May 30 18:25:00 blahblah kernel: [36534490.016887] end_request: I/O error, dev sda, sector 581022718
May 30 18:25:00 blahblah kernel: [36534490.017058] md: super_written gets error=-5, uptodate=0
May 30 18:25:00 blahblah kernel: [36534490.017212] raid10: Disk failure on sda5, disabling device.
May 30 18:25:00 blahblah kernel: [36534490.017213] raid10: Operation continuing on 2 devices.
May 30 18:25:00 blahblah kernel: [36534490.017562] end_request: I/O error, dev sdb, sector 581022718
May 30 18:25:00 blahblah kernel: [36534490.017730] md: super_written gets error=-5, uptodate=0
May 30 18:25:00 blahblah kernel: [36534490.017884] raid10: Disk failure on sdb5, disabling device.
May 30 18:25:00 blahblah kernel: [36534490.017885] raid10: Operation continuing on 1 devices.
May 30 18:25:00 blahblah kernel: [36534490.021015] end_request: I/O error, dev sdc, sector 581022718
May 30 18:25:00 blahblah kernel: [36534490.021015] md: super_written gets error=-5, uptodate=0

At this point the host was extremely upset. sd[abcd]5 were in use in
/dev/md3, but there were three other mdadm arrays using the same
disks and they were okay, so I wasn't suspecting actual hardware
failure as far as the disks went.

I used --add to add the devices back into md3, but they were added
as spares. I was stumped for a little while, then I decided to
--stop md3 and --create it again with --assume-clean. I got the
device order wrong the first few times but eventually I got there.

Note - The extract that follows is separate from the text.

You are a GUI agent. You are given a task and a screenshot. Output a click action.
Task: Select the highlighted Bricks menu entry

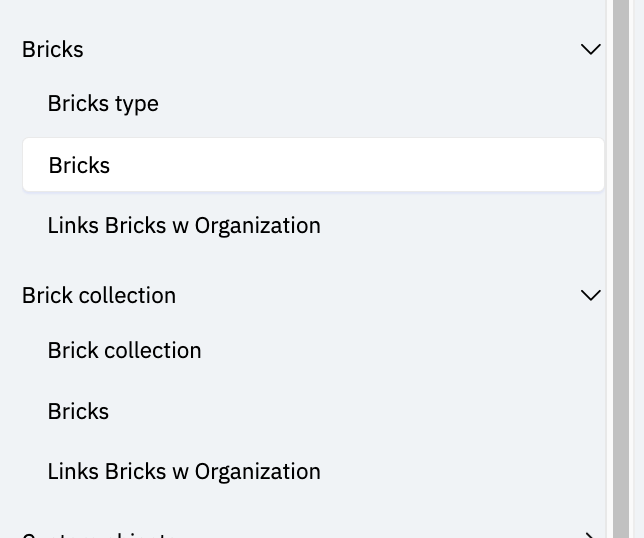click(x=313, y=165)
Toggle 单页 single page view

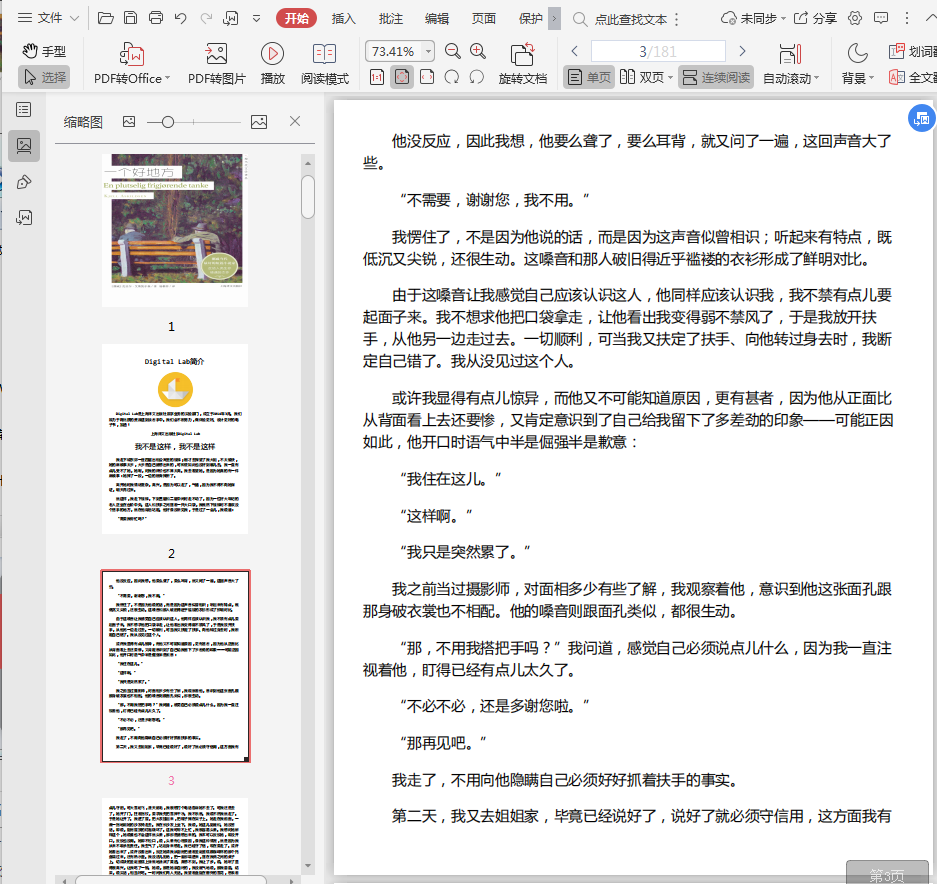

I then triggered a 'repair' at sync_action, and once that had
finished I started fscking things. There was a bit of corruption but
on the whole it seems to have been survivable.

Now, is this sort of behaviour expected when under incredible load?
Or is it indicative of a bug somewhere in kernel, mpt driver, or
even flaky SAS controller/disks?

Controller: LSISAS1068E B3, FwRev=011a0000h
Motherboard: Supermicro X7DCL-3
Disks: 4x SEAGATE  ST9300603SS      Version: 0006

While I'm familiar with the occasional big DDoS causing extreme CPU
load, hung tasks, CPU soft lockups etc., I've never had it kick
disks before. But I only have this one server with SAS and mdadm
whereas all the others are SATA and 3ware with BBU.

Root cause of failure aside, could I have made recovery easier? Was
there a better way than --create --assume-clean?

If I had done a --create with sdc5 (the device that stayed in the
array) and the other device with the closest event count, plus two
"missing", could I have expected less corruption when on 'repair'?